**What you should do**
From the New Orleans travel piece below, list every kind of sign it mentions.

Realizing that you are an anarchist can feel like its own portal. For instance, I no longer look at abandoned buildings and vaguely think, “Hmm, odd that that building is empty.” I have to tell someone, “Isn’t it infuriating that it’s considered a crime for someone to sleep in that building when they need shelter and no one else is using it? Isn’t it unconscionable that anyone be forced to be unhoused when we have more than enough houses for them already in existence?” I can’t tell you how many iterations of this conversation were had between me and Amanda. We marveled at the architecture, gardens, and expressive decorations around us. But we sensed some of the same apathy in New Orleans that we knew too well from living in Bozeman. There were Black Lives Matter signs in affluent yards but no one visibly showing concern or support for the black community. We couldn’t find any protests or community meetings happening besides a lovely art talk that was put on by black artists. No one seemed concerned about the “No Sleeping on Benches” signs, which show that while rest is highly discouraged for most of us under capitalism, it is considered a punishable offence for others. We had an encouraging conversation with two volunteers for The Nature Conservancy who loved the concept of Bozeman Antifa Dance. We saw signs related to various community efforts and graffiti with anarchist messages. According to everyone, we were just visiting at a bad time. I won’t completely rag on NoLa for its lack of social action. But as there is so much potential there for local revolution (as there is everywhere), I’m not giving it a pass, either.
How could we have gone at a bad time when we were there for my 25th birthday? It was the perfect time. We made a lovely friend at our hostel who kept us company on rainy afternoons and told us where to get the best po’ boy. Both he and Amanda were perfect dancing partners on the eve of my birthday/eve of our departure. Was the dancing worth getting the Omicron variant? I can’t exactly say yes, as I don’t know if I gave it to anyone else before realizing I had it. But, we made the choice to go out in a way I hadn’t in two years, and it was one of the best nights of my life. I returned more solidly myself but with one foot still in New Orleans.

**Data under study**
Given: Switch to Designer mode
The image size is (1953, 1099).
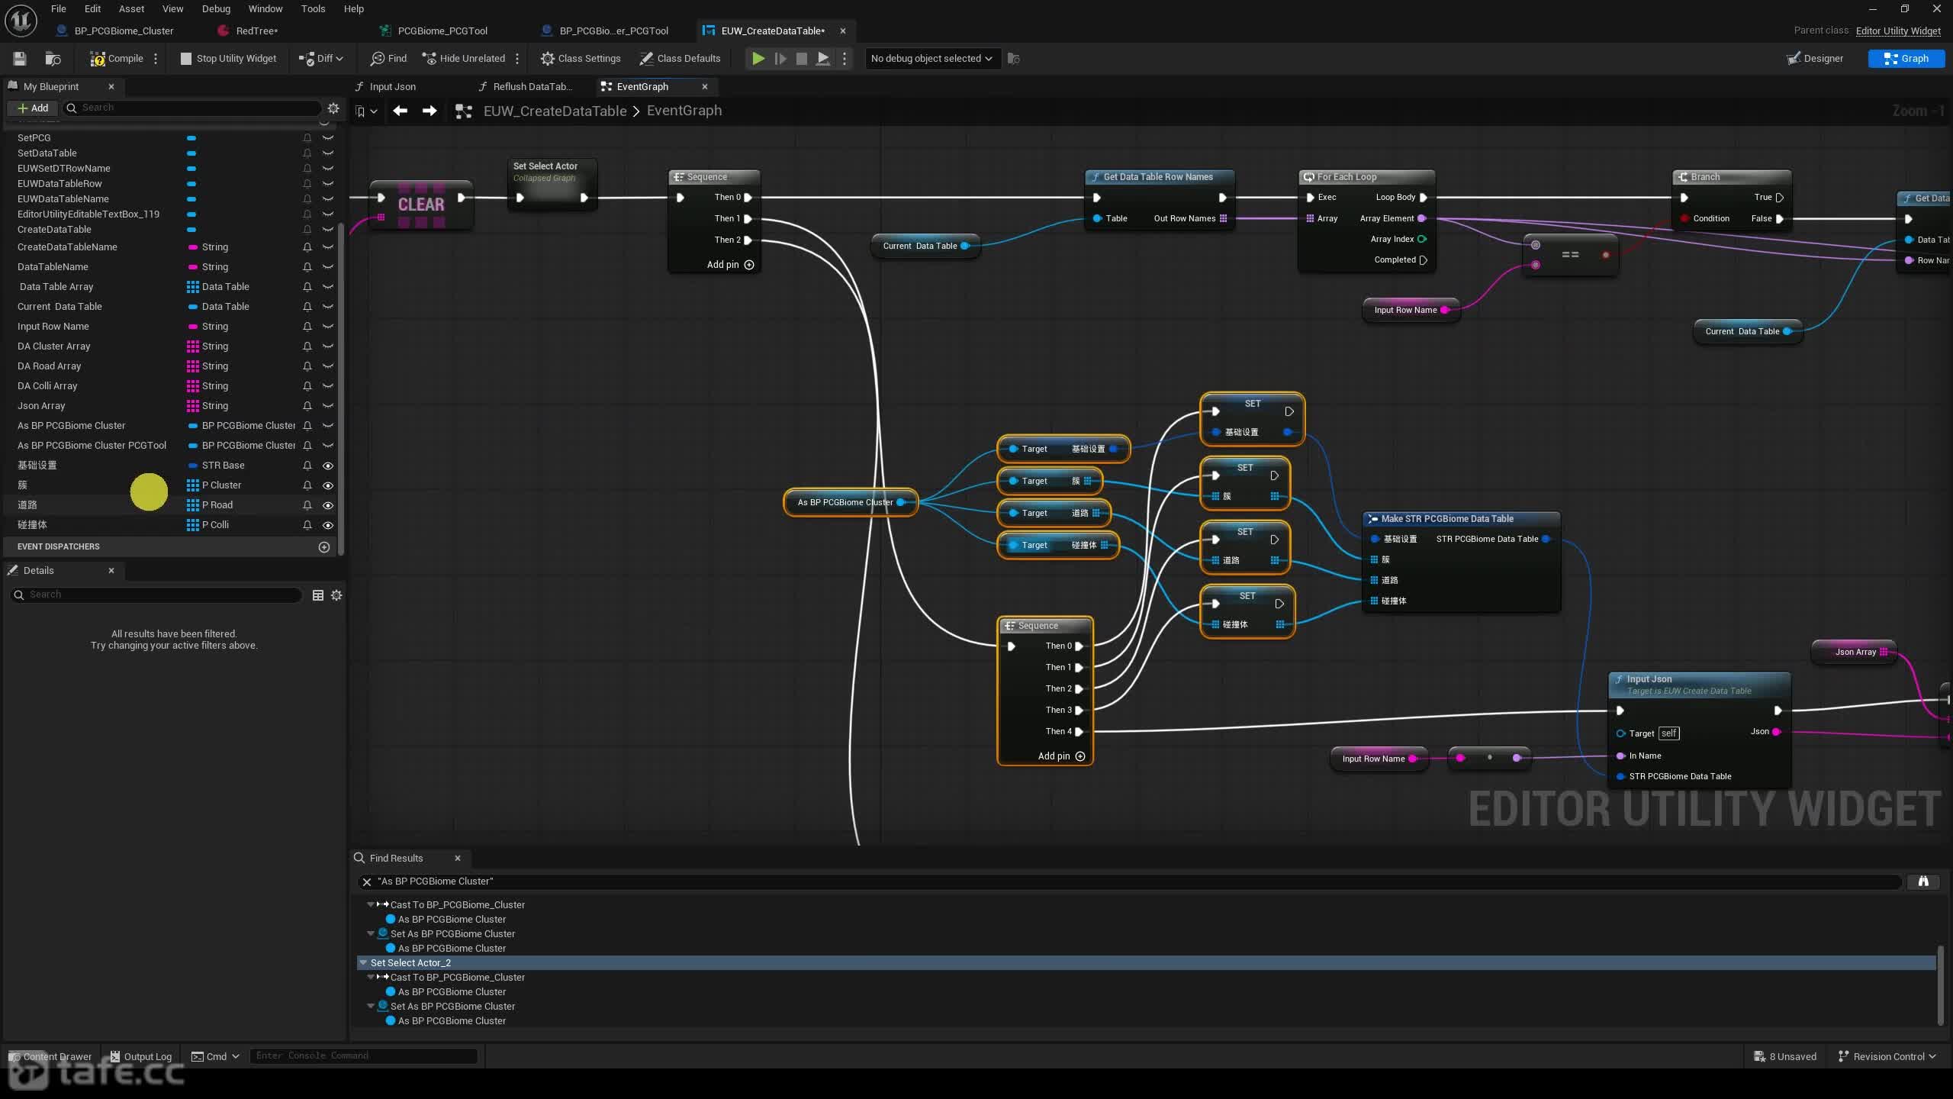Looking at the screenshot, I should pos(1815,59).
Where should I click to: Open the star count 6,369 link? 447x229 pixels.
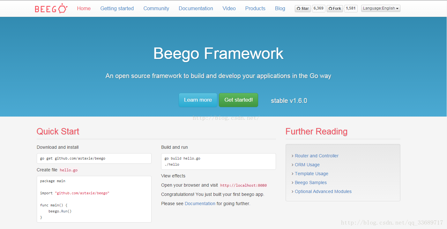(x=318, y=9)
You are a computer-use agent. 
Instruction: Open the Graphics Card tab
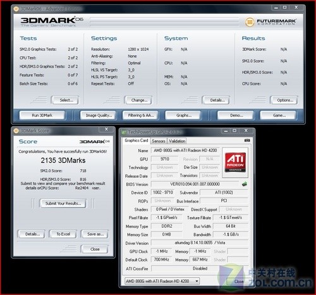click(x=137, y=141)
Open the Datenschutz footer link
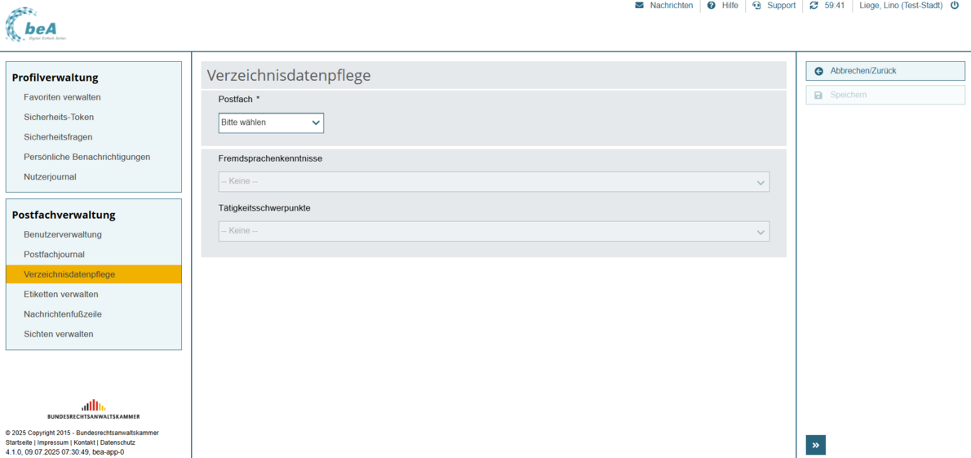This screenshot has height=458, width=971. click(117, 442)
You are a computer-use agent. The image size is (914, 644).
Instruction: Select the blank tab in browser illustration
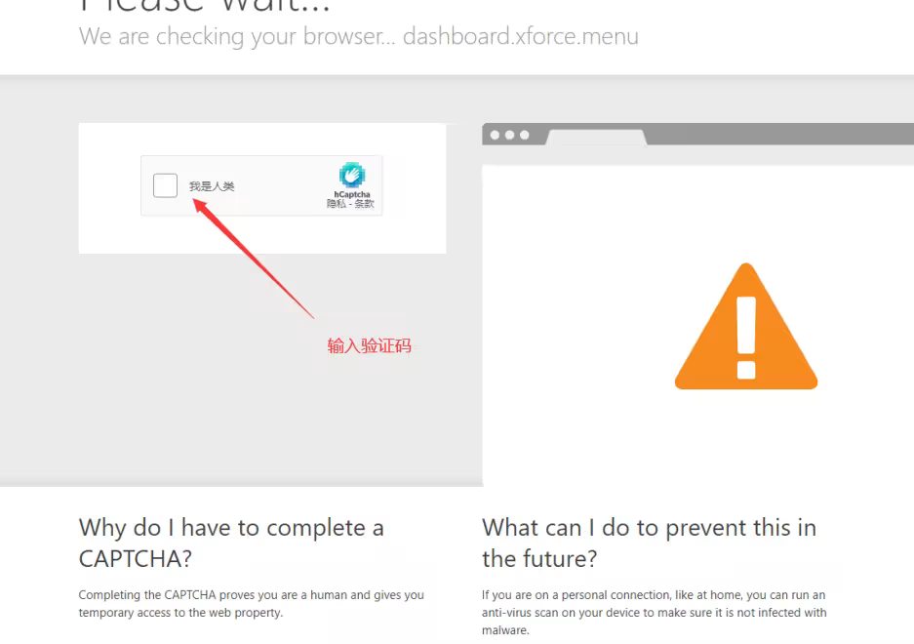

**Result of the task**
- Black Lives Matter signs in affluent yards
- "No Sleeping on Benches" signs
- Signs related to various community efforts